The order never came.
*
Sleep had finally taken him after midnight, but only held him for a quarter of an hour before a frightening noise filled the training grounds and pried every cadet from bed. Calvin snapped awake and his hand flew to his waist, snatching up the frosted iron knife. In the mental fog, he picked out a sound that his heart had learned well: the buzz of a mimic’s engine.
“You hear that? Sounds like a machine,” Stitch said a second later.
Rusty groaned and rubbed sleep from her eyes. Stitch put a brotherly arm around her shoulder and led her to the door as Calvin ran outside, gaining speed. In the moonlight he spotted Edsel right on his heels.
Prat, Calvin thought.
Following the noise, Calvin picked out a weak light moving across the blackened sky, getting closer. He and Edsel pointed at it together. While
Edsel declared to the others that he’d seen it first, Calvin’s eyes grew wide.
The mimic was coming straight for them.
It dropped down low and closed in fast. He would half-regret it later, but Calvin turned and knocked Edsel to the ground just as the machine whooshed overhead, hammering them with a blast of underwing pressure. The other cadets also leapt comically out of the mimic’s path as it plowed into the open stables, where it puttered to a halt.
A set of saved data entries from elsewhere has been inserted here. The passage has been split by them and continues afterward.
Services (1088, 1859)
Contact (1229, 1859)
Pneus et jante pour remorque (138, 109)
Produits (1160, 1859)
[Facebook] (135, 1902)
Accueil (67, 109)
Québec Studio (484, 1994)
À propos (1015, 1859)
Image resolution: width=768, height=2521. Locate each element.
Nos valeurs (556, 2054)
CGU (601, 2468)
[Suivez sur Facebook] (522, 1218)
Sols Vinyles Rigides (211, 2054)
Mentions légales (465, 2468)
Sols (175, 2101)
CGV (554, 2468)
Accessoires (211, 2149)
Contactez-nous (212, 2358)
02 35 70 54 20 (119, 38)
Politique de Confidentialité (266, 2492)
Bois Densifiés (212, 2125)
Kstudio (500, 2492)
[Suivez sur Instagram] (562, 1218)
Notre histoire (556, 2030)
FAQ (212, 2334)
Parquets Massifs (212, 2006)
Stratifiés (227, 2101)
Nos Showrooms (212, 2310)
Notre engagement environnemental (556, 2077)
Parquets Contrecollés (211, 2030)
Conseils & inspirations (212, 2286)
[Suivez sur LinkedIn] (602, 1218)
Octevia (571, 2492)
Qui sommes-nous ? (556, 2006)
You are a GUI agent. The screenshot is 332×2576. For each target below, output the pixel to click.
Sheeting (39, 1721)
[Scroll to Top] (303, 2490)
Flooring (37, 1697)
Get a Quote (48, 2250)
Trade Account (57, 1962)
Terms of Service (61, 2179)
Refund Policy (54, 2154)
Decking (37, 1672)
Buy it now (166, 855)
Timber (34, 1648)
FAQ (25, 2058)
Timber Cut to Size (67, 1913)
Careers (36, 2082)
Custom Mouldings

“Whoa! What!” Stitch shouted.
Calvin was up and running to the barn in an instant. Dust settled in the darkness; Edsel told Avery and Lyla to light the lanterns. To Calvin’s dismay, they obeyed. Not only was he talking down to Calvin, he was gaining a following? Calvin wasn’t sure what to do about that.
Soft yellow light pushed away the darkness, revealing two new gutters that had been dug into the stable’s soft dirt floor, courtesy of the mimic’s landing gear. For its part, the mimic had landed on its feet, tipped forward with the nose almost touching the ground. Calvin took in the magnificent little machine, noting the familiar sawhorse body, fuel tank, handlebar controls, a short glass windshield, and a scaled metal neck ending in a sculpted cowl meant to look like a dragon’s head. Two short gun barrels jutted out beneath the neck, just over the air intake. A pair of wings with built-in lifter fans spread out from the flanks, and a short tail stabbed out of the back end.
He was smitten with it instantly. For having just come in on a rough landing, it looked to be in great shape, ready to fly again. Its rider hadn’t fared so well; he had flown over the handlebars and lay in a heap several feet beyond his machine, illuminated by the flickering headlight.
Calvin and Edsel rushed over to him. A foul odor assaulted Calvin’s nostrils and he gagged before he could reach the man. Covering his nose, he coughed and took a step back. Not even Edsel’s showmanship could propel him the rest of the way.
“Sweet simmering cesspool, what the hell is that smell?” Edsel wheezed through his fingers.